Whatever comes before the line containing "Go to the Team sidebar section" stays out; transcribe that line and all that follow to the end of the records exactly, with no pictures.

★ ★ ★ ★

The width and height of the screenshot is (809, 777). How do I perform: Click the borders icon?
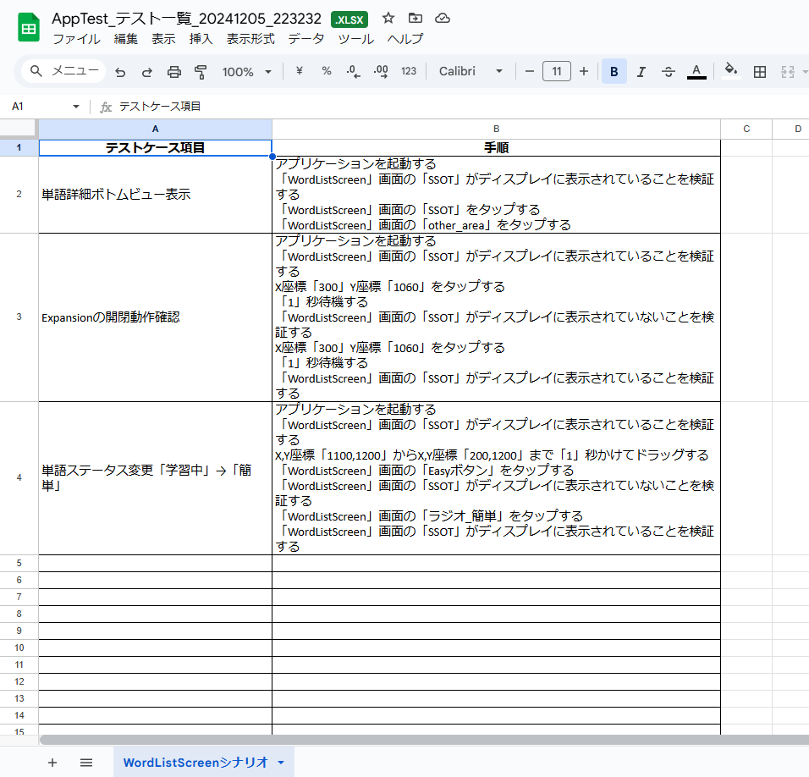click(759, 71)

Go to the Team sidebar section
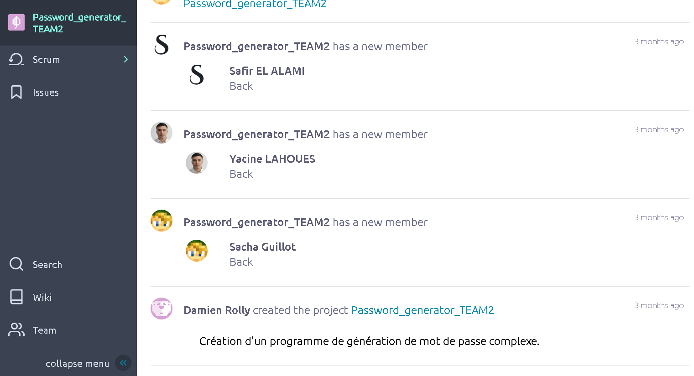point(44,330)
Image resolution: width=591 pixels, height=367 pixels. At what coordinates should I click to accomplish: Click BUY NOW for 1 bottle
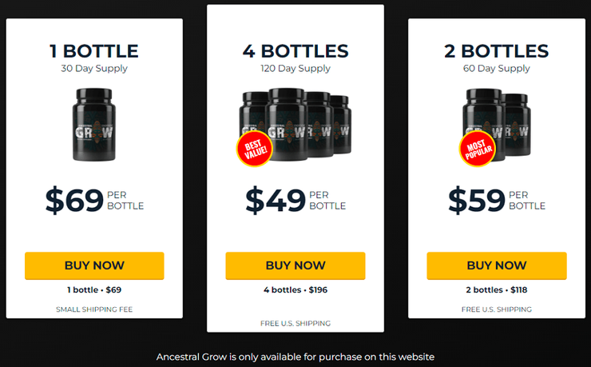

★ ★ ★ ★

■ **Task result**
Go to the Team sidebar section
point(44,330)
Image resolution: width=591 pixels, height=367 pixels. At what coordinates should I click to accomplish: Click BUY NOW for 1 bottle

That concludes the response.